▸ **Instructions to follow**:
In the records below, begin at the line containing "Viewport: 912px width, 515px height." and end at the line containing "Given: Zoom in on the workflow canvas"; quote every line in that span exactly, including both boundary lines, and no others.

▸ **Given entries**:

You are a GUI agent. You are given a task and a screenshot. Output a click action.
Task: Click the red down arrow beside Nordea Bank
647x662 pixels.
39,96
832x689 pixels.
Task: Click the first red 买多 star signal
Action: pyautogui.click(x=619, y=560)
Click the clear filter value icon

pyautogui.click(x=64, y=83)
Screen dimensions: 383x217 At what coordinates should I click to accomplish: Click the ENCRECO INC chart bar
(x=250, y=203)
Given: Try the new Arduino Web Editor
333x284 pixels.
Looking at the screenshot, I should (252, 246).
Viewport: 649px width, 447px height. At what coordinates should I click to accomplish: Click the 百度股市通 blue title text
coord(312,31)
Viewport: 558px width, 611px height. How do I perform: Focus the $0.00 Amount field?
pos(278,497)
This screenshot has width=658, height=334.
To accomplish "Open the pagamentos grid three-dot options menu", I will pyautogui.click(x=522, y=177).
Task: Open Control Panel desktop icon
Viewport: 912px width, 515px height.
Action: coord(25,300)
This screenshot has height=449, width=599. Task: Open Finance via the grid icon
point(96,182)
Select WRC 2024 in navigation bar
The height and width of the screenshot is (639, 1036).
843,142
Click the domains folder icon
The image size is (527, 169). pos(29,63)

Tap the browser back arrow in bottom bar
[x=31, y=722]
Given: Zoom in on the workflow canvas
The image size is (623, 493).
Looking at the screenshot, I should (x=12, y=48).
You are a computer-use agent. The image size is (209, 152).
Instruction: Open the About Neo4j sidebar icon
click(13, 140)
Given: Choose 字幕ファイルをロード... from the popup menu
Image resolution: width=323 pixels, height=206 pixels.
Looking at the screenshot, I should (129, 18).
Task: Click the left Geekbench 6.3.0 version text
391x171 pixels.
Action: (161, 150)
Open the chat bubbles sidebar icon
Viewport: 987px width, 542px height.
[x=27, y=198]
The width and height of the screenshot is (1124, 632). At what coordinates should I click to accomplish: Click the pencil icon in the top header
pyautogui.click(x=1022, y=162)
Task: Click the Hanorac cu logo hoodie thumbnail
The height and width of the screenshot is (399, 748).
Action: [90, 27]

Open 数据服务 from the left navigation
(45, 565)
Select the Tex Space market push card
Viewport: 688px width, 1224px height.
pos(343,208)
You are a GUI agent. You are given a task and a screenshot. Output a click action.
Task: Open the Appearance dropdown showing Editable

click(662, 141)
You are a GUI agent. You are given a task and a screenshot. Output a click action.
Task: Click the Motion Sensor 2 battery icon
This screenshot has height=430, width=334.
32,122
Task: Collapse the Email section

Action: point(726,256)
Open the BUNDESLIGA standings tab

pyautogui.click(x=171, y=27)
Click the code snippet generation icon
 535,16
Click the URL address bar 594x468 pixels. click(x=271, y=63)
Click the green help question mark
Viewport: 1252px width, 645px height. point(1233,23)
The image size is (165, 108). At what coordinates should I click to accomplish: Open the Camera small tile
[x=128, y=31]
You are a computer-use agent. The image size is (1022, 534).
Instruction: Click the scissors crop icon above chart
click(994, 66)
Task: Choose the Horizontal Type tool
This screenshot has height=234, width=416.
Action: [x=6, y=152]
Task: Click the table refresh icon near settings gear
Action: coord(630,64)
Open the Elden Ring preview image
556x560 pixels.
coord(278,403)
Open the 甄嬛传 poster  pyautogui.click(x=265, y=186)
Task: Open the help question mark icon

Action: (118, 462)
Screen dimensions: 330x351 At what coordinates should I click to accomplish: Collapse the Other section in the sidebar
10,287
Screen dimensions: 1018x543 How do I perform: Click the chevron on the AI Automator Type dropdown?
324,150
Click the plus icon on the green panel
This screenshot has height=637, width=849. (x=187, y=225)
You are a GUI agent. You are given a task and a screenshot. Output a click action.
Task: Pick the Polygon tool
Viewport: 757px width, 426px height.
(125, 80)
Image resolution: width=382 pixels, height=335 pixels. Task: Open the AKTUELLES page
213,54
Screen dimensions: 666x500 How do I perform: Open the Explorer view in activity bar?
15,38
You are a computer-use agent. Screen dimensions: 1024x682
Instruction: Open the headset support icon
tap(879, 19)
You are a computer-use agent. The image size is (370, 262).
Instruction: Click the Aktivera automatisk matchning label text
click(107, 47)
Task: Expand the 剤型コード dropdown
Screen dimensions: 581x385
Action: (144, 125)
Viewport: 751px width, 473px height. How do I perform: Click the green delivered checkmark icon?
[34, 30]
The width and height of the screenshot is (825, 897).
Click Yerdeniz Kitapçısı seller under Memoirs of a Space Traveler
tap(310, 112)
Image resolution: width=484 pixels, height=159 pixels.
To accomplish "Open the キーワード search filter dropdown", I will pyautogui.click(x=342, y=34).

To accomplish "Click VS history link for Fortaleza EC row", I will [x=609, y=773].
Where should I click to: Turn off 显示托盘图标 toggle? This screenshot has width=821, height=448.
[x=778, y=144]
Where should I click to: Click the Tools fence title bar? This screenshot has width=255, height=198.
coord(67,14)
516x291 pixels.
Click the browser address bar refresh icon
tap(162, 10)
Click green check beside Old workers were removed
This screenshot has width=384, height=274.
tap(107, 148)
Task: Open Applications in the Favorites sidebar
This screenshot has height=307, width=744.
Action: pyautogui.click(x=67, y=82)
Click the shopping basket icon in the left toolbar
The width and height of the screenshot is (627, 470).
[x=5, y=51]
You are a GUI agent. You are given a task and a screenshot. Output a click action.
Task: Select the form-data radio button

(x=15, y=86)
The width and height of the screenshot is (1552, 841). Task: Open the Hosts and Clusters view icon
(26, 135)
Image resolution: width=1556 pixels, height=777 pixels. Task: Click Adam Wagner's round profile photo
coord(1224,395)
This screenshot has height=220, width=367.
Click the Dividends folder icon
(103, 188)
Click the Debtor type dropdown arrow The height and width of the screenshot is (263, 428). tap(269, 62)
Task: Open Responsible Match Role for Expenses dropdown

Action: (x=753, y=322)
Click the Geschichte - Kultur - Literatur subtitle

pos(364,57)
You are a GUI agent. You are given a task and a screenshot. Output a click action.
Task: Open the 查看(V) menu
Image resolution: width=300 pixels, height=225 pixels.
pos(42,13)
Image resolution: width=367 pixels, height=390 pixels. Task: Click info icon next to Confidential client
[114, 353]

▸ **Response**:
Viewport: 912px width, 515px height.
Action: coord(25,300)
This screenshot has height=449, width=599. Task: Open Finance via the grid icon
point(96,182)
Select WRC 2024 in navigation bar
The height and width of the screenshot is (639, 1036).
843,142
Click the domains folder icon
The image size is (527, 169). pos(29,63)

Tap the browser back arrow in bottom bar
[x=31, y=722]
Given: Zoom in on the workflow canvas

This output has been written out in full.